Le président des Etats-Unis d’Amérique (USA) Donald Trump décide en mai 2018 de ne plus certifier au Congrès -comme il doit le faire tous les trimestres- le traité relatif au développement nucléaire de l’Iran. Ce traité procède du contrôle du développement de l’énergie nucléaire iranienne afin de la cantonner au domaine civil et de lui interdire le domaine militaire.

Les contrôles des inspecteurs nucléaires internationaux sur les sites iraniens s’avèrent libres, restreints, ou interdits selon la volonté des dignitaires religieux qui dirigent la république islamique d’Iran.

Les autres Etats signataires du traité s’inquiètent des conséquences de la décision du président Trump.

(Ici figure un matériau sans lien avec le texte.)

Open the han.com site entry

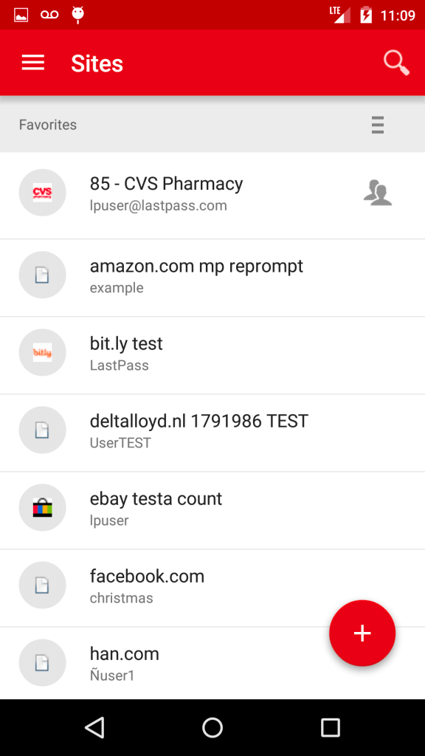click(213, 664)
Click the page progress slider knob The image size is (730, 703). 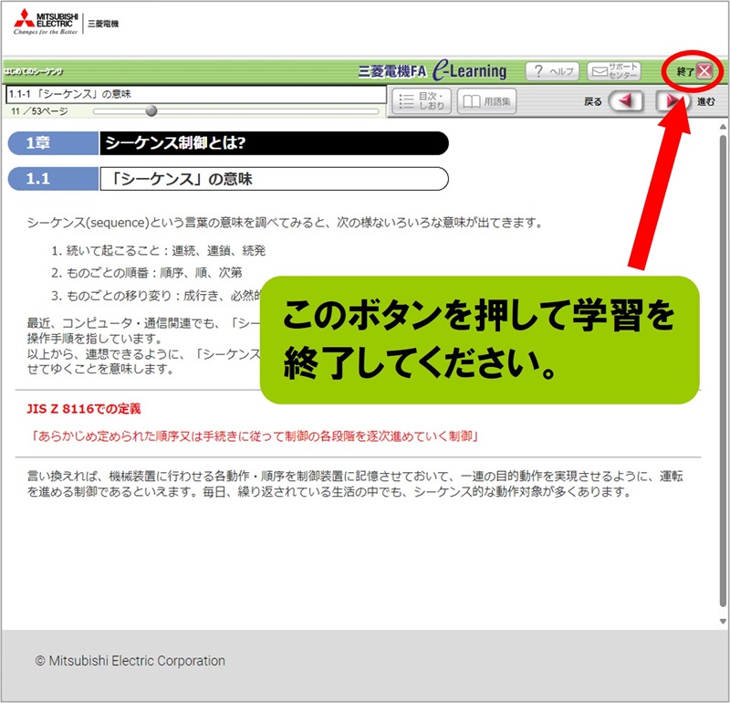151,110
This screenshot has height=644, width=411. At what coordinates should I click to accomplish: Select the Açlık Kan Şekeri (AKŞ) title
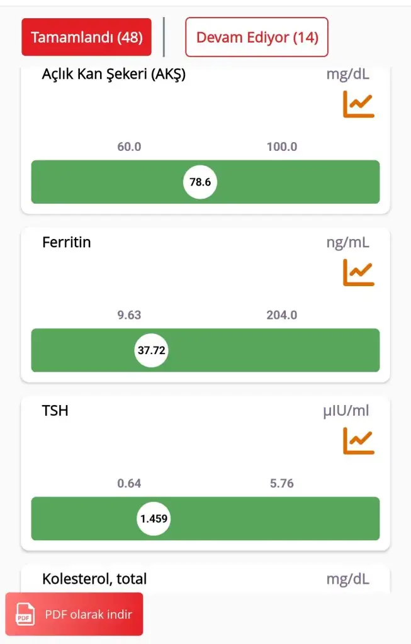point(114,74)
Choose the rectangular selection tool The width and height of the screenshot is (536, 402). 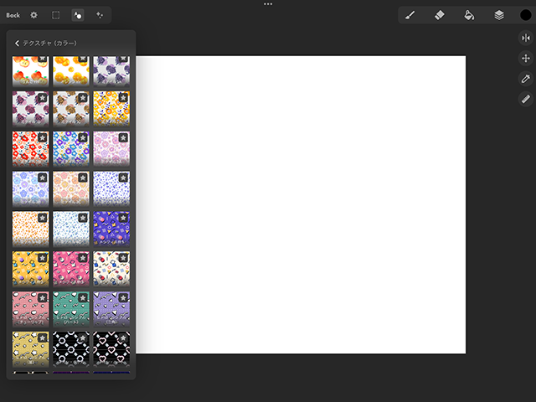tap(56, 15)
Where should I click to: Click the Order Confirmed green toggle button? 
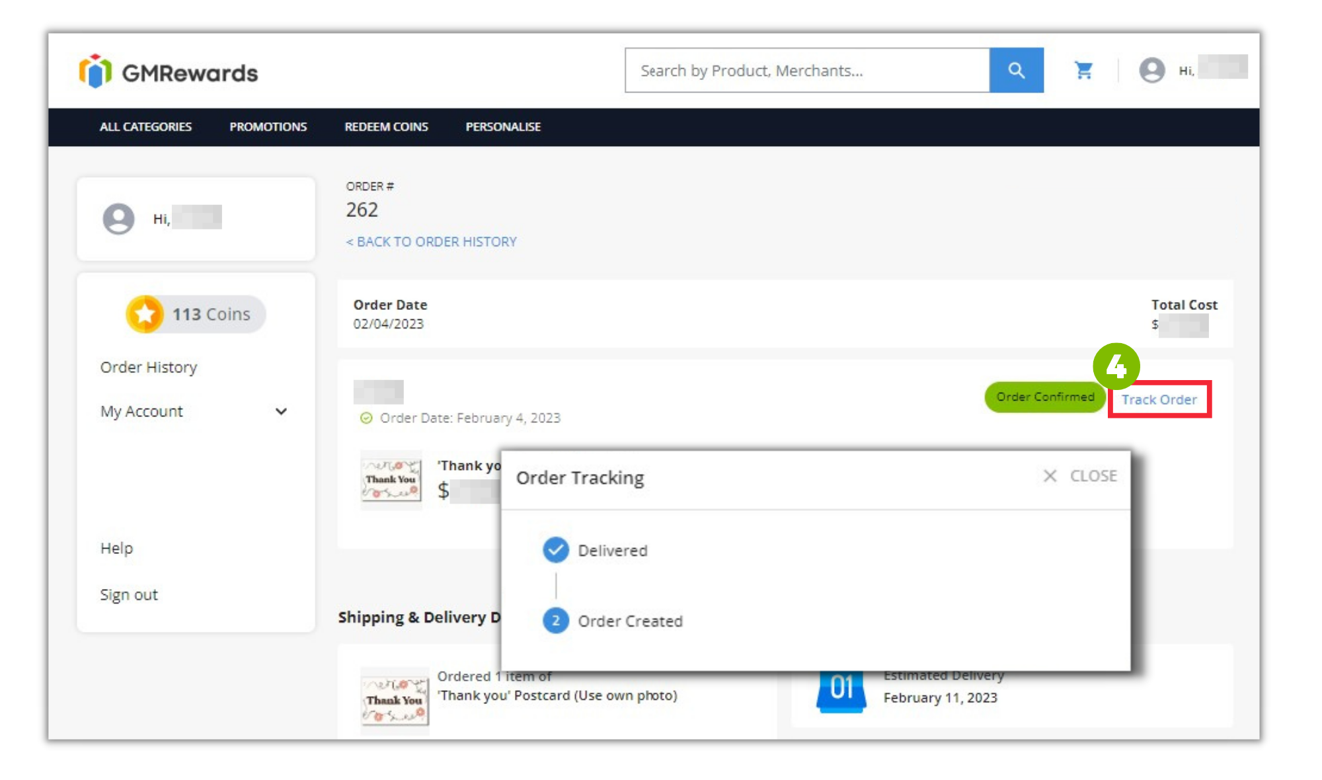point(1044,397)
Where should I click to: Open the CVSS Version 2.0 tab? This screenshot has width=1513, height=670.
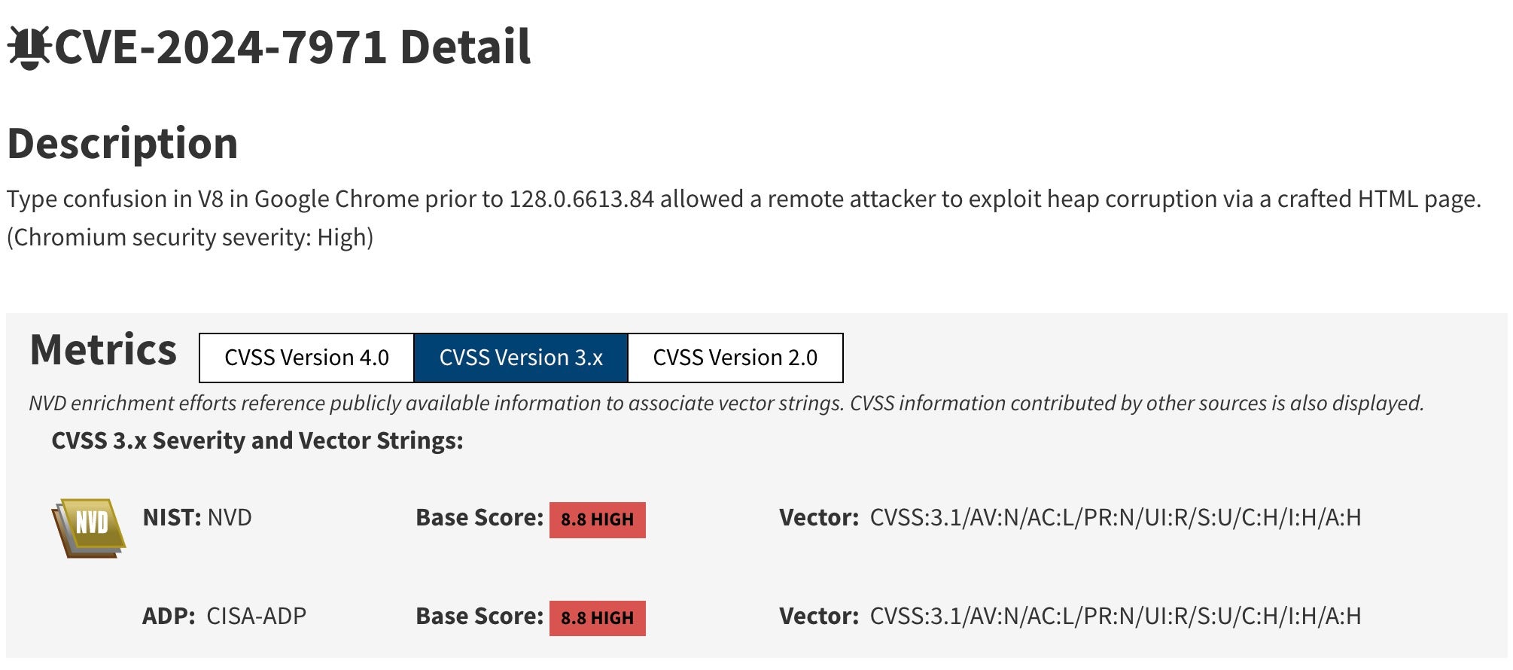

Sur le plan nucléaire, ils disent craindre le développement désormais non-contrôlé de l’énergie nucléaire iranienne à des fins militaires. Ces craintes semblent pour l’instant infondées compte tenu du maintien de l’Iran et de ces Etats dans l’accord international.

Sur le plan commercial, les sanctions restreignant les échanges avec l’Iran avaient disparu lors de l’agrément iranien de l’accord. Le retrait américain s’accompagne du retour des sanctions américaines contre tout commerce avec Téhéran. Les autres Etats signataires s‘inquiètent des conséquences financières de cet arrêt sur leurs économies.

Le problème de fond sépare les USA des puissances les plus importantes de l’Union-Européenne l’UE).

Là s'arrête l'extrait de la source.